Data for this task

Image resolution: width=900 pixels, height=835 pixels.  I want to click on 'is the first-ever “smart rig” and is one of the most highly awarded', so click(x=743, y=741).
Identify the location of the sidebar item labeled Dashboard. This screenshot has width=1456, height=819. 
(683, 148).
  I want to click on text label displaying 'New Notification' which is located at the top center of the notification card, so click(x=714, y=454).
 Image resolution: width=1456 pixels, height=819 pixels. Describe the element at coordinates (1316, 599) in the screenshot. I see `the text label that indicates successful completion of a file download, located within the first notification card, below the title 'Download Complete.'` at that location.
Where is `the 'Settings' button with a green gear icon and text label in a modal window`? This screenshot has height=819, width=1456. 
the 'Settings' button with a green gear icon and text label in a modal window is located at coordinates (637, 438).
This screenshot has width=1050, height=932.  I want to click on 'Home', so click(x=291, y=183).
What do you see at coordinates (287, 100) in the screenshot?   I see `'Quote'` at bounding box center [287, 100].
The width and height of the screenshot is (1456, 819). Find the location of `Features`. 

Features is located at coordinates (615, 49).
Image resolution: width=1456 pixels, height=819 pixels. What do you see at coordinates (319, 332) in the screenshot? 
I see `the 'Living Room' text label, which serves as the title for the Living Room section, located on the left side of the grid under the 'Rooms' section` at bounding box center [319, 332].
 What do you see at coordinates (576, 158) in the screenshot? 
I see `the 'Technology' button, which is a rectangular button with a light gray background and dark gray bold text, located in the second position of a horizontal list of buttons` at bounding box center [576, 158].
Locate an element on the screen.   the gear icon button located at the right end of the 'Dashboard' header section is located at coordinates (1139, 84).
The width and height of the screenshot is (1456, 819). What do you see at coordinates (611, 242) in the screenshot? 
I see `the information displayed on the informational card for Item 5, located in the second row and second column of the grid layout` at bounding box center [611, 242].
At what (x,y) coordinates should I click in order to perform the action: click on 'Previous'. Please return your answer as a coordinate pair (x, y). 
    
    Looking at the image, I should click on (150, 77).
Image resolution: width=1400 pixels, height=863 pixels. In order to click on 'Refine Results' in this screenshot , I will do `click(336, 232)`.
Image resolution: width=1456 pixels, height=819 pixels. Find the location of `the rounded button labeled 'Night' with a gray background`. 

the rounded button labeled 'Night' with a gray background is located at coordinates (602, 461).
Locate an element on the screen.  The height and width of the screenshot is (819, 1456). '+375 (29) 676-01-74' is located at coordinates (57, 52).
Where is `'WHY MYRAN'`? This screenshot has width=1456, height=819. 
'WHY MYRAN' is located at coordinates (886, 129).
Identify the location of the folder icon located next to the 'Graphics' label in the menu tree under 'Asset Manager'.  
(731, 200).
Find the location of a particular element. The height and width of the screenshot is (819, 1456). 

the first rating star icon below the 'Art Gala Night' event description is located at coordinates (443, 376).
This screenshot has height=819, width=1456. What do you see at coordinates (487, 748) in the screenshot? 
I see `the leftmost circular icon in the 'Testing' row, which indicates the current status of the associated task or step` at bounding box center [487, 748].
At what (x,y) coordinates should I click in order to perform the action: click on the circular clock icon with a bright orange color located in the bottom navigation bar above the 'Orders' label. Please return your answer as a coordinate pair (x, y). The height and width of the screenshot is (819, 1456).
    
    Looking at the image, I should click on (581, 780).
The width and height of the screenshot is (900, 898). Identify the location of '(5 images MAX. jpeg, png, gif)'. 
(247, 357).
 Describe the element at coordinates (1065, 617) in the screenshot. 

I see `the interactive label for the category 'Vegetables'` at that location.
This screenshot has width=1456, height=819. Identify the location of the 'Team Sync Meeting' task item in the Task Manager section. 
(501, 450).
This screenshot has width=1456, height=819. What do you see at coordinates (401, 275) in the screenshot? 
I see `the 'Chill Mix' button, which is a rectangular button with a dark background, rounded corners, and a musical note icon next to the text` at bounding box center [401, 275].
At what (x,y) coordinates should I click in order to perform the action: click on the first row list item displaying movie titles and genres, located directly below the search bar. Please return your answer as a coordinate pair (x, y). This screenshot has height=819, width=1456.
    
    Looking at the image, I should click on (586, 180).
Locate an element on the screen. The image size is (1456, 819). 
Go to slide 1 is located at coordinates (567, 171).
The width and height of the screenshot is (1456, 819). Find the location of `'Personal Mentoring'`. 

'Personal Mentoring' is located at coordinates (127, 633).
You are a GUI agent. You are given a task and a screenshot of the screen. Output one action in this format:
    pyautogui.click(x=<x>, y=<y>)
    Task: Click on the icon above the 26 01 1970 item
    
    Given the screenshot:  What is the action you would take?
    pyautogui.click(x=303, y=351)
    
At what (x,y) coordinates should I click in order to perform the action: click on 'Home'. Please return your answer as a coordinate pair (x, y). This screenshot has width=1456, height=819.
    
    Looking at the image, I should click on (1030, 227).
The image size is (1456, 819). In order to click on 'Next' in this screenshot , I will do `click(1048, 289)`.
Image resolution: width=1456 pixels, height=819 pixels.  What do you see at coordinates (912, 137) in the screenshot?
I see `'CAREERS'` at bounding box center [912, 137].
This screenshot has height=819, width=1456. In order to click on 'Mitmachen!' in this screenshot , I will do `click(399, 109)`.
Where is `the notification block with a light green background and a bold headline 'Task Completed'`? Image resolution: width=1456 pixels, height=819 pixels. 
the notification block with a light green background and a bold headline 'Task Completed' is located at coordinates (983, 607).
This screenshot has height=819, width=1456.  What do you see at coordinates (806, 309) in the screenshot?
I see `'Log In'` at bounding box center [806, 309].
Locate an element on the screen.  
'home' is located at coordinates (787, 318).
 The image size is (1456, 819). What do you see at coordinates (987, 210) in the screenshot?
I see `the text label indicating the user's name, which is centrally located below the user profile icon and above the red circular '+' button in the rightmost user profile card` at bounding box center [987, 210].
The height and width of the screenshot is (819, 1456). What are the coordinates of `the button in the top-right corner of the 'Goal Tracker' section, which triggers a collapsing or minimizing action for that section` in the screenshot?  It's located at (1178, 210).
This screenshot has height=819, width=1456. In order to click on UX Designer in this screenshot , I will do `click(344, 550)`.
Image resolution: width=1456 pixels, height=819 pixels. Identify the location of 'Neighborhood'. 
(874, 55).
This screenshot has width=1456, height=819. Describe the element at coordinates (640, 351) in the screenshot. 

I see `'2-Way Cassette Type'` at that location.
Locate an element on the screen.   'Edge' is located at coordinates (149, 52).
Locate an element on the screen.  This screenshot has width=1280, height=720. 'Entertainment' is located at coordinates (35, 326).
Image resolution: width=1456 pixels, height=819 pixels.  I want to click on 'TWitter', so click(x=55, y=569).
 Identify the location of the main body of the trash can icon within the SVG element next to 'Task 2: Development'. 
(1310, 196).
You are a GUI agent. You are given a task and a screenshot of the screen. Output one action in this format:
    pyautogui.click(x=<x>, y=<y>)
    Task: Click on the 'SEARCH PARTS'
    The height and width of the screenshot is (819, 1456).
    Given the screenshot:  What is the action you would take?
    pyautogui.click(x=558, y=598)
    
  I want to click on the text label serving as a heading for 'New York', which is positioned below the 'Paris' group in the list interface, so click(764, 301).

What you should do
Copy the data from the line that has "Image resolution: width=1400" through the line that has "coordinates (57, 52).", changing "Find the location of" to "Show the position of" and keeping everything else the same.

Problem solution
Image resolution: width=1400 pixels, height=863 pixels. In order to click on 'Refine Results' in this screenshot , I will do `click(336, 232)`.
Image resolution: width=1456 pixels, height=819 pixels. Show the position of `the rounded button labeled 'Night' with a gray background`. 

the rounded button labeled 'Night' with a gray background is located at coordinates (602, 461).
Locate an element on the screen.  The height and width of the screenshot is (819, 1456). '+375 (29) 676-01-74' is located at coordinates (57, 52).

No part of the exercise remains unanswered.